Sarah é uma astronauta francesa em treinamento na Agência Espacial Europeia. Ela é a única mulher no árduo programa. Ao mesmo tempo, mora com Stella, sua filha de oito anos, e se sente culpada por não poder passar mais tempo em casa. Ao ser escolhida para estar na tripulação de uma missão espacial chamada Proxima, que terá duração de um ano, vê seu relacionamento com a menina ser abalado.

Crítica

A premissa de uma mulher astronauta partindo para o espaço talvez se comunique num primeiro momento com o imaginário popular pertinente à fantasia, aventura e ficção científica. O cinema se habituou a transformar o universo sideral numa plataforma de inúmeras possibilidades de perigo e maravilhamento, cabendo aos astronautas corajosos lidarem com o imprevisível. É no espaço que os heróis lutam contra monstros, choram pela saudade da esposa e filhos, tomam decisões arriscadas capazes de limitar o oxigênio ou quebrar algum equipamento indispensável. O cinema-espetáculo tem utilizado este cenário como catalisador de conflitos e de emoções, espécie de espelho para os problemas que cada um carrega consigo da Terra. Afinal, fala-se do infinito como forma de destacar a diferença deste plano em relação ao nosso mundo. Toda ficção científica nos ajuda a pensar sobre as configurações da sociedade onde vivemos.

 

 

Ora, a primeira surpresa diante de A Jornada se encontra no desinteresse da diretora Alice Winocour em criar tensão, suspense e fantasia. O espectador descobre um drama sobre pessoas prestes a partirem ao espaço, precisando lidar com conflitos muito mais mundanos do que o ataque de seres extraterrestres. Eles se preparam para a solidão, as fortes exigências físicas, o medo de se separarem da família, a pressão dos demais cientistas e da mídia, o receio de se encontrarem diante de algo menos encantador do que seus sonhos de infância. Ao invés do imaginário empolgante do espaço, a cineasta prefere filmar a desconstrução deste romantismo. Ela registra, portanto, os procedimentos longos, burocráticos e exaustivos aos quais os astronautas são submetidos. Como as mulheres menstruam no espaço? Que objetos têm o direito de levar no foguete espacial? Que preparação fazem para lidar com a poeira em Marte? Procedimentos realistas são apresentados com a rigidez de quem retrata os trabalhadores numa linha de montagem. Enquanto alguns espectadores veem no astronauta a imagem do profissional dos sonhos, Winocour enxerga a figura de um funcionário comum – extremamente qualificado, certo, porém com as mesmas pressões de qualquer empresa de grande porte.
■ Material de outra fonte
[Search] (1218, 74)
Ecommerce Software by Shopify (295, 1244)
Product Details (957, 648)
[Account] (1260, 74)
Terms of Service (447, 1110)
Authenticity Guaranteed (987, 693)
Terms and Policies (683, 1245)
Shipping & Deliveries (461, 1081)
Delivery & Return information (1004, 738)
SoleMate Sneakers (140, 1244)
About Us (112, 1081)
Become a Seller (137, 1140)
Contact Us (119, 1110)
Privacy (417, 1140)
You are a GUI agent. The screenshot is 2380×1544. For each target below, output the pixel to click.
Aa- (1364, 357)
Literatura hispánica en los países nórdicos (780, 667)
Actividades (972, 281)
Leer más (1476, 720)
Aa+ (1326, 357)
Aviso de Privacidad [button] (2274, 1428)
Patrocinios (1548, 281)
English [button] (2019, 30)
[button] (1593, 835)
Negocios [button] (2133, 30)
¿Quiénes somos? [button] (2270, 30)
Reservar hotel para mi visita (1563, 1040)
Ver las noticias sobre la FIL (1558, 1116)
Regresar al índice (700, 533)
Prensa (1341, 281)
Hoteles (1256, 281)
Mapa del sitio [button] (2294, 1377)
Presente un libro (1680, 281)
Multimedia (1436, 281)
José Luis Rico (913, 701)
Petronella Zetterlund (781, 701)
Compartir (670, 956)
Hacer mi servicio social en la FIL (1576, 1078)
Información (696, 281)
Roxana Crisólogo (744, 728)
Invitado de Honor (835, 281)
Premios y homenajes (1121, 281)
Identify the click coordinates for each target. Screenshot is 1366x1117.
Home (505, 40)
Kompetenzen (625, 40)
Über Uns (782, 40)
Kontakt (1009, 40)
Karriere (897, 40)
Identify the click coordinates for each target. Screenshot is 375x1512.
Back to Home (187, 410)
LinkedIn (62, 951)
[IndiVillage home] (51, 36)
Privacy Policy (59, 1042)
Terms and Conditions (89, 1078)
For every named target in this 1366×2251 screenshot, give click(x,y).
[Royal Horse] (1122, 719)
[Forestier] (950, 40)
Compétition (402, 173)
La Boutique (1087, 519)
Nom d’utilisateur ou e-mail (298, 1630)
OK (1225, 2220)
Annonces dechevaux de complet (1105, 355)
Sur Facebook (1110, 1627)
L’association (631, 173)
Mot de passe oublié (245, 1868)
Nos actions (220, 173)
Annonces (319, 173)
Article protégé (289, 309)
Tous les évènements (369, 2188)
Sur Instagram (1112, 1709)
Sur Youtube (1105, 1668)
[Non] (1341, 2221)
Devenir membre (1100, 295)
É surpreendente a quantidade de temas que o drama consegue abordar em profundidade ao longo da narrativa. Quando se percebe que a viagem espacial constitui o pano de fundo, e não o tema central, percebe-se um filme que aborda o machismo no local de trabalho (Sarah precisa provar o tempo inteiro o seu potencial diante do preconceito dos colegas), o acúmulo de funções específico para as mulheres (espera-se que elas sejam mães ideias, enquanto os colegas homens deixam os filhos em casa sem preocupação), a sensação de abandono que uma viagem do tipo implica para a mãe a filha pequena, o circo midiático criado em torno de uma missão espacial, a dificuldade em demonstrar afeto à família quando se permanece um ano na viagem, a saudade do sol batendo no rosto, do barulho da chuva, dos amigos, dos namorados, do sexo. Um astronauta afirma que a mãe está doente, e tem medo de encontrá-la morta quando voltar. A diretora enxerga nesta jornada uma segregação torturante em termos psicológicos. Ela prefere observar a rotina do astronauta pelo prisma da jornada íntima, impregnada de melancolia. Neste sentido, as cenas entre a mãe Sarah e a filha Stella são de uma beleza impressionante, potencializadas por conflitos verossímeis dentro daquele contexto.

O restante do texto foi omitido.